Abstract
Background The ability to predict COVID-19 patients’ level of severity (death or survival) enables clinicians to prioritise treatment. Recently, using three blood biomarkers, an interpretable machine learning model was developed to predict the mortality of COVID-19 patients. The method was reported to be suffering from performance stability because the identified biomarkers are not consistent predictors over an extended duration.
Methods To sustain performance, the proposed method partitioned data into three different time windows. For each window, an end-classifier, a mid-classifier and a front-classifier were designed respectively using the XGboost single tree approach. These time window classifiers were integrated into a majority vote classifier and tested with an isolated test data set.

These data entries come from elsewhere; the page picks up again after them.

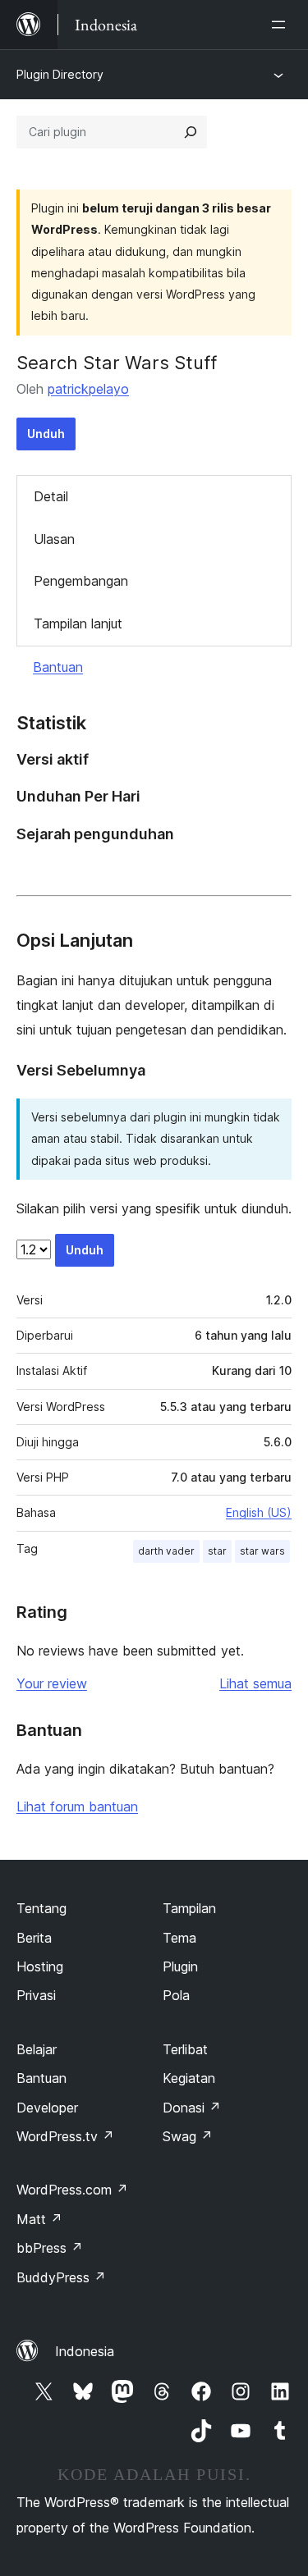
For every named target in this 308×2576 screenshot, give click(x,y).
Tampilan (189, 1908)
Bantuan (58, 667)
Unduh (46, 434)
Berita (34, 1938)
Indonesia (84, 2351)
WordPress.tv (65, 2136)
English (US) (259, 1512)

Results The voting classifier strengthens the overall performance of 90% cumulative accuracy from a 14 days window to a 21 days prediction window.
Conclusions An additional 7 days of prediction window can have a considerable impact on a patient’s chance of survival. This study validated the feasibility of the time window voting classifier and further support the selection of biomarkers features set for the early prognosis of patients with a higher risk of mortality.

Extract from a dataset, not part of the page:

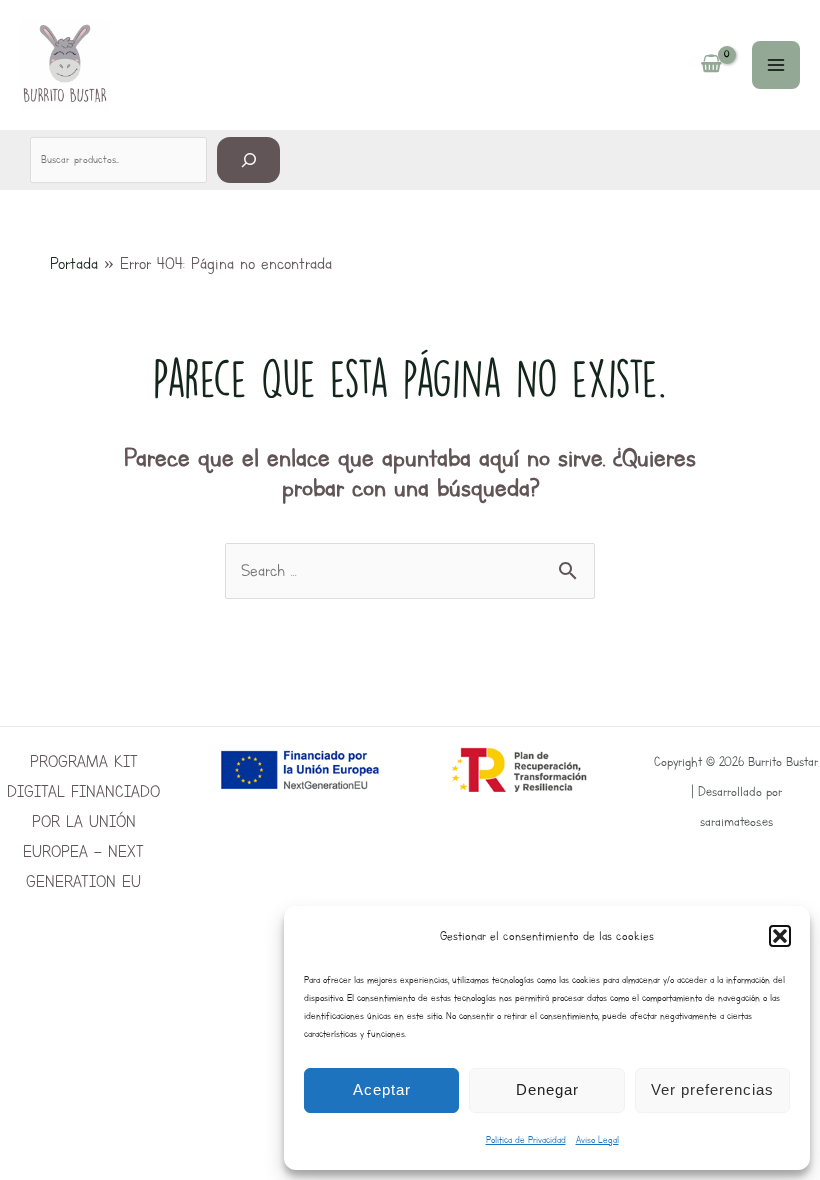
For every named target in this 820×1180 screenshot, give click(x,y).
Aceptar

There is an urgent need to assess the likelihood of a COVID-19 patient dying from the disease and to support the decisions for prioritising treatment and resource planning in the hospital. Recently Yan et al. (2020) and his team used machine learning tools to identify three biomarkers − lactic dehydrogenase, lymphocyte and high-sensitivity C-reactive protein − reported to predict the severity of the disease in individual patients more than 10 days in advance with more than 90% accuracy. Their training set consists of 375 cases of which 201 (53.6%) survived and 174 (46.4%) died. Their algorithm was developed using the last complete blood test data. However, a recent study has suggested that the performance degraded over a longer predictive window and suffered from a high level of fluctuation (Huang et al., 2020). The assumption that the same biomarkers are consistent predictors over an extended duration is unrealistic. Biomarkers in a different time frame reveal different stages of illness as each stage is characterised by specific biochemical alterations (Marcello & Luisa, 2020). Using only the last complete blood test data suffers from information loss and lower predictive performance over an extended time window. To sustain the performance, this study proposes to use all the available data to minimise information loss by designing three classifiers based on samples over three different time windows. Subsequently, the classifiers are integrated into a majority vote classifier to optimise performance (Lam & Suen, 1997).
MATERIALS AND METHODS
Data Collection
For this study, we used the data in Yan et al. (2020). The medical data of all patients were collected from hospitals in Wuhan, China between 10 January and 18 February 2020 using standard case report forms that included epidemiological, demographic, clinical, laboratory and mortality outcome information (Yan et al., 2020). Only the laboratory, mortality outcome and days to outcome fields were used for modelling, validating and testing. The data consists of 375 patients with 201 (53.6%) discharged and 174 (46.4%) deceased. In total 75 blood sample features were sparingly recorded across the data set. The minimal and maximal follow-up times (from admission to hospital to death or discharge) for the patients are 0 to 35 days.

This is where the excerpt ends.